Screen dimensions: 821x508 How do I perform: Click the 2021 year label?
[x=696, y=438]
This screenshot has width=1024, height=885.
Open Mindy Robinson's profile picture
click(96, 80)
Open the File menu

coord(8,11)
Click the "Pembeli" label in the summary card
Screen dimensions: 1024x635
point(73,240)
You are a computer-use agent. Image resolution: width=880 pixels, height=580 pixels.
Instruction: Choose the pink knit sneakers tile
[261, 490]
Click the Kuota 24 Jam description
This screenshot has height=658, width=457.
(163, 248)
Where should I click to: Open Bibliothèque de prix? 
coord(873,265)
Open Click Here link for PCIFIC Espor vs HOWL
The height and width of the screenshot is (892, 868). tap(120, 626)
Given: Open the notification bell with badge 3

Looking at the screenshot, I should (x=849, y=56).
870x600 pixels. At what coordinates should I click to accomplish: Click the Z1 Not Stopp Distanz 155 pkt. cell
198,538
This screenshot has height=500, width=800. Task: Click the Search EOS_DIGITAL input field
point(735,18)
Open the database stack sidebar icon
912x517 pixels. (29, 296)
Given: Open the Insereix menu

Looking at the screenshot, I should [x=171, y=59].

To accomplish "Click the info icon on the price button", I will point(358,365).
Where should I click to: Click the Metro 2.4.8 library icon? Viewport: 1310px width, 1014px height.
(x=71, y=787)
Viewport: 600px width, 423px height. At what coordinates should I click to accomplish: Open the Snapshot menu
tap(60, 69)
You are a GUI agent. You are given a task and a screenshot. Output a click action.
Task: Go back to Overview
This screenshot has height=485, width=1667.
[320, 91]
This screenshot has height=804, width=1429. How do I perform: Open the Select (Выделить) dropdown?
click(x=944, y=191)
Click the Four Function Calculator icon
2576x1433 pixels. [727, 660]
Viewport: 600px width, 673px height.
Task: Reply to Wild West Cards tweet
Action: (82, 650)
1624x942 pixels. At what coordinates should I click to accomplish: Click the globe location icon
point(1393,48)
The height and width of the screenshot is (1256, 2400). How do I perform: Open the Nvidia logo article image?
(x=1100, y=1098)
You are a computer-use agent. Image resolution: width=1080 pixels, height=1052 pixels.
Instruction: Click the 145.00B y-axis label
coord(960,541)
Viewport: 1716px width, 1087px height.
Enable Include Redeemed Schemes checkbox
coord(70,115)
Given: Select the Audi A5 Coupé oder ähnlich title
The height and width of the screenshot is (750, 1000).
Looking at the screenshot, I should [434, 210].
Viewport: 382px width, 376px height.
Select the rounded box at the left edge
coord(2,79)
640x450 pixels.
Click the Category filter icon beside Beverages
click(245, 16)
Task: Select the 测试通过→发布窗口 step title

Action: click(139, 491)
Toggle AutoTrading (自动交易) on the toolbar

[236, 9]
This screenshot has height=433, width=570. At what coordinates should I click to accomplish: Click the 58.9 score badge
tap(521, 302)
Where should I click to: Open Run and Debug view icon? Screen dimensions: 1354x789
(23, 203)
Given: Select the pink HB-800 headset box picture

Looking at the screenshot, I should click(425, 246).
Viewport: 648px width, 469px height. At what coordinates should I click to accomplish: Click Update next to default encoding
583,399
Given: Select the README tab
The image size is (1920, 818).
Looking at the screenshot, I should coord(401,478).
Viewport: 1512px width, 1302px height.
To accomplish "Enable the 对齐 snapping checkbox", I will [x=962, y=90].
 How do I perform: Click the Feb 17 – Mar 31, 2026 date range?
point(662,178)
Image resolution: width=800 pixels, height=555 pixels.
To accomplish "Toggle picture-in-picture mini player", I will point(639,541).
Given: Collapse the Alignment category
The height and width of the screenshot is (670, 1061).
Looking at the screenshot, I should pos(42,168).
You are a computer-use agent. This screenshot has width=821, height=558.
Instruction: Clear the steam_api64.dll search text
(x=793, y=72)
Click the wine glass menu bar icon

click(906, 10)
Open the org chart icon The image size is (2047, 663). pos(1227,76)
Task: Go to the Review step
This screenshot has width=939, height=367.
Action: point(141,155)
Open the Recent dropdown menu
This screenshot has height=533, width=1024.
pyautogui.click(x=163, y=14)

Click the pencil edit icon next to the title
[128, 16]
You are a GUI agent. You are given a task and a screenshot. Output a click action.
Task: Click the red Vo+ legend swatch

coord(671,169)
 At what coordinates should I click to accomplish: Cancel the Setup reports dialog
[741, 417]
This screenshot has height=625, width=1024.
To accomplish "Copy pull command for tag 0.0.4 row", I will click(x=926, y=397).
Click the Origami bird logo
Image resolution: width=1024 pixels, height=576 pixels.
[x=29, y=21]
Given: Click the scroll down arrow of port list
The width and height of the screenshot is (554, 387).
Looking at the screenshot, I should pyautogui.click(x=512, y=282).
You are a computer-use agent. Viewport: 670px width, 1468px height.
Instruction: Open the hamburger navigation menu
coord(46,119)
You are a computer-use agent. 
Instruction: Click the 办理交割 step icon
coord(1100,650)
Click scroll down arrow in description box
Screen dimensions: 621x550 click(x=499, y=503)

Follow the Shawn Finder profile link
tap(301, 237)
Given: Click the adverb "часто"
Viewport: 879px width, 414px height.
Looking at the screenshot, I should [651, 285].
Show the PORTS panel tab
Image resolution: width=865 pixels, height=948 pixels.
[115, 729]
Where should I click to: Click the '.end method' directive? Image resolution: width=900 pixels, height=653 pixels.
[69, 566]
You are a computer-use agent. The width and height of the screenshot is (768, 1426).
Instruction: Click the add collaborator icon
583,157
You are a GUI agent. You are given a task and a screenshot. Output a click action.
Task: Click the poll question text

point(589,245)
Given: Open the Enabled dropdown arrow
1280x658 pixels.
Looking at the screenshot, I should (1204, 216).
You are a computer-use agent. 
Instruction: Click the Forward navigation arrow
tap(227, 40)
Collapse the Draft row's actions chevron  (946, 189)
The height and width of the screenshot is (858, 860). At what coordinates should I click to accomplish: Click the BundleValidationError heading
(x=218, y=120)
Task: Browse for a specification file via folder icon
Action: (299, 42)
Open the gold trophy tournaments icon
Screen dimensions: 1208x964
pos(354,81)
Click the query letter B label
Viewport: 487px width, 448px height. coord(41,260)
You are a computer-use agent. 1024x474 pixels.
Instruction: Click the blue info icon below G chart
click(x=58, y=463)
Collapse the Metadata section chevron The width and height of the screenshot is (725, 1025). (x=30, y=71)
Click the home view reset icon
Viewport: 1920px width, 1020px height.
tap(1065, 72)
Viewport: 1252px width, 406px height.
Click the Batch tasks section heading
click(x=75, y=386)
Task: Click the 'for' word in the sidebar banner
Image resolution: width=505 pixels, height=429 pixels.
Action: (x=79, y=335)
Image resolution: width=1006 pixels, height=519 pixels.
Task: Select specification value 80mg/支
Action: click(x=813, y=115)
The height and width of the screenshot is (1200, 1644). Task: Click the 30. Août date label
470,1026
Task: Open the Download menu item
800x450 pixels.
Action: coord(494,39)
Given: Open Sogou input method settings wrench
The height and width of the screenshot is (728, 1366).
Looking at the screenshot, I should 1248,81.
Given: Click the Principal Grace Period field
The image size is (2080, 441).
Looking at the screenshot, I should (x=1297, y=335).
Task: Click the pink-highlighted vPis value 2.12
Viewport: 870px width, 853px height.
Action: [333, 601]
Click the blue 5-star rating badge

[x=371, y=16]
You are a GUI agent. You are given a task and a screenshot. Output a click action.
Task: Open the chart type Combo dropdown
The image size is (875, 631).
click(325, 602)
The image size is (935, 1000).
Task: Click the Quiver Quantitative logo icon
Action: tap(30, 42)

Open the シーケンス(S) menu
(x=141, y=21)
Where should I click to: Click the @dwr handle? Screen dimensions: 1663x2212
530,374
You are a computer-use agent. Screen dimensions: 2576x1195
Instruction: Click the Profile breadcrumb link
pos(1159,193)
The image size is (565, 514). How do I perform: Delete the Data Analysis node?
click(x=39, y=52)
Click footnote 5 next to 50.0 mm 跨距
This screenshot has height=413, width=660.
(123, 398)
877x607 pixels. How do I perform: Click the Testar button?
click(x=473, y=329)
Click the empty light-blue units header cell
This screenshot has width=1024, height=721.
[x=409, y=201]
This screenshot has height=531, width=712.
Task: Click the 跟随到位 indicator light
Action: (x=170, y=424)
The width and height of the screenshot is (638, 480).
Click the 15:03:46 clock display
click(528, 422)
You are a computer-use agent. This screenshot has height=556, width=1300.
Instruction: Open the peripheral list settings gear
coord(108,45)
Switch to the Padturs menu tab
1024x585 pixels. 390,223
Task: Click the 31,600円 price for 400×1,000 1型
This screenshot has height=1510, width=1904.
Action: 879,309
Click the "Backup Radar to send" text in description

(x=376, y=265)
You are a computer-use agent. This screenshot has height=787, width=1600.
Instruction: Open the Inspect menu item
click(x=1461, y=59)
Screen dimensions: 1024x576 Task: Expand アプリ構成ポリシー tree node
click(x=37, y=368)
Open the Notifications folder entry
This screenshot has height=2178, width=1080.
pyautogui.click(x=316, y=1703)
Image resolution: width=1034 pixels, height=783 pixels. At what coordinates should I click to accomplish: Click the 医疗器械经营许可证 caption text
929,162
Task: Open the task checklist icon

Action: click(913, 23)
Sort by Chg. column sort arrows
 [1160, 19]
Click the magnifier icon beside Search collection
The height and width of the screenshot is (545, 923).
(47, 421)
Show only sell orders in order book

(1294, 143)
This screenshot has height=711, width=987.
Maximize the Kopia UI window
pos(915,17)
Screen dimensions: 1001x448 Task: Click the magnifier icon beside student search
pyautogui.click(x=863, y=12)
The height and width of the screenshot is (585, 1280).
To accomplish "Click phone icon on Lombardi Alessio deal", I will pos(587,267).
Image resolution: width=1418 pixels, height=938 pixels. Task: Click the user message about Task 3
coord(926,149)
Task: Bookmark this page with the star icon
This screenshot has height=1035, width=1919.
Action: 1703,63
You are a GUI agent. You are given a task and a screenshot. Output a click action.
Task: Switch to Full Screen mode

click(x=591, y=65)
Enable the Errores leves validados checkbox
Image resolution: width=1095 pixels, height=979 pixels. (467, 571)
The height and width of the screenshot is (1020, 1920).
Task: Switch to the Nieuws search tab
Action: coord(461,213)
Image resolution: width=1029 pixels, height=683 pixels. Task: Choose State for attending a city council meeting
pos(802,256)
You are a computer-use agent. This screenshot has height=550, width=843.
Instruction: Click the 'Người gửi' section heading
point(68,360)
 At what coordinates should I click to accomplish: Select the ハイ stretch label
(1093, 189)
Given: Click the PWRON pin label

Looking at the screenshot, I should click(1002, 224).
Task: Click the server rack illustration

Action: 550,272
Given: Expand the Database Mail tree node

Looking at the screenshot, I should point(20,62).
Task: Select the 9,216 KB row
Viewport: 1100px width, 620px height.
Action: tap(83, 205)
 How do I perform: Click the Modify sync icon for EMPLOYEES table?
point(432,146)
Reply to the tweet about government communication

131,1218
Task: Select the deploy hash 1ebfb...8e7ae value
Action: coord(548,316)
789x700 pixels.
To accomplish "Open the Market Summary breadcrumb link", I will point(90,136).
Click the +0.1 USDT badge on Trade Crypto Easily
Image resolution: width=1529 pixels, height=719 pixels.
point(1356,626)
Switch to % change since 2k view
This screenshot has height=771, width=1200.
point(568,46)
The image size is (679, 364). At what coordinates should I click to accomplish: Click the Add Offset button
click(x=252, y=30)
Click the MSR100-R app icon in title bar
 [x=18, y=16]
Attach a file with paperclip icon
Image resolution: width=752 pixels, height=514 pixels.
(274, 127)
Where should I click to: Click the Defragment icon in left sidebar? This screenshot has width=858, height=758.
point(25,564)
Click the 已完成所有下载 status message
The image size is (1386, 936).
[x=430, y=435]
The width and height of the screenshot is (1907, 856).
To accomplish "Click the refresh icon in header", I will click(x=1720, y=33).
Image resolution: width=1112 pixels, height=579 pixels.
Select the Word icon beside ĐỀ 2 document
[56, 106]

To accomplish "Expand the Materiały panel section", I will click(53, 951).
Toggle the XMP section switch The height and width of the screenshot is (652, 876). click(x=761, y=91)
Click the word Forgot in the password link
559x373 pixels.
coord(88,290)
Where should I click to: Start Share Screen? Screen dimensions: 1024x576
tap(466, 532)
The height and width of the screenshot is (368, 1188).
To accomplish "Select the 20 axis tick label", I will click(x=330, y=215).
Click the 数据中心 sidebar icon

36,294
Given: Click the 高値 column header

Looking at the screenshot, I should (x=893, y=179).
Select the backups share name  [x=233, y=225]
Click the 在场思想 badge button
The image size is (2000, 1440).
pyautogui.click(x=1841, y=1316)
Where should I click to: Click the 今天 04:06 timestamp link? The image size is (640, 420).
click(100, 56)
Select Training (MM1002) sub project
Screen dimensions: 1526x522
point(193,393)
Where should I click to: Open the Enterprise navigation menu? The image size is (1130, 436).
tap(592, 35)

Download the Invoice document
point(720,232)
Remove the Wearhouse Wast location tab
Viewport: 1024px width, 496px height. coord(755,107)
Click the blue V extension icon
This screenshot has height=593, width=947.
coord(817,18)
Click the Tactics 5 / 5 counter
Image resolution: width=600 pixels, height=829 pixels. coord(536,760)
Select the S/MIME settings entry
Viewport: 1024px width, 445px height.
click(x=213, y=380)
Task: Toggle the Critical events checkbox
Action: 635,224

§ **Assignment**: Take from the material above the lines running from the one with "The height and width of the screenshot is (750, 1000)." through the one with "Image resolution: width=800", and repeat them exactly, with nothing else.

§ **Output below**:
The height and width of the screenshot is (750, 1000).
Looking at the screenshot, I should [434, 210].
Viewport: 382px width, 376px height.
Select the rounded box at the left edge
coord(2,79)
640x450 pixels.
Click the Category filter icon beside Beverages
click(245, 16)
Task: Select the 测试通过→发布窗口 step title

Action: click(139, 491)
Toggle AutoTrading (自动交易) on the toolbar

[236, 9]
This screenshot has height=433, width=570. At what coordinates should I click to accomplish: Click the 58.9 score badge
tap(521, 302)
Where should I click to: Open Run and Debug view icon? Screen dimensions: 1354x789
(23, 203)
Given: Select the pink HB-800 headset box picture

Looking at the screenshot, I should click(425, 246).
Viewport: 648px width, 469px height. At what coordinates should I click to accomplish: Click Update next to default encoding
583,399
Given: Select the README tab
The image size is (1920, 818).
Looking at the screenshot, I should coord(401,478).
Viewport: 1512px width, 1302px height.
To accomplish "Enable the 对齐 snapping checkbox", I will [x=962, y=90].
 How do I perform: Click the Feb 17 – Mar 31, 2026 date range?
point(662,178)
Image resolution: width=800 pixels, height=555 pixels.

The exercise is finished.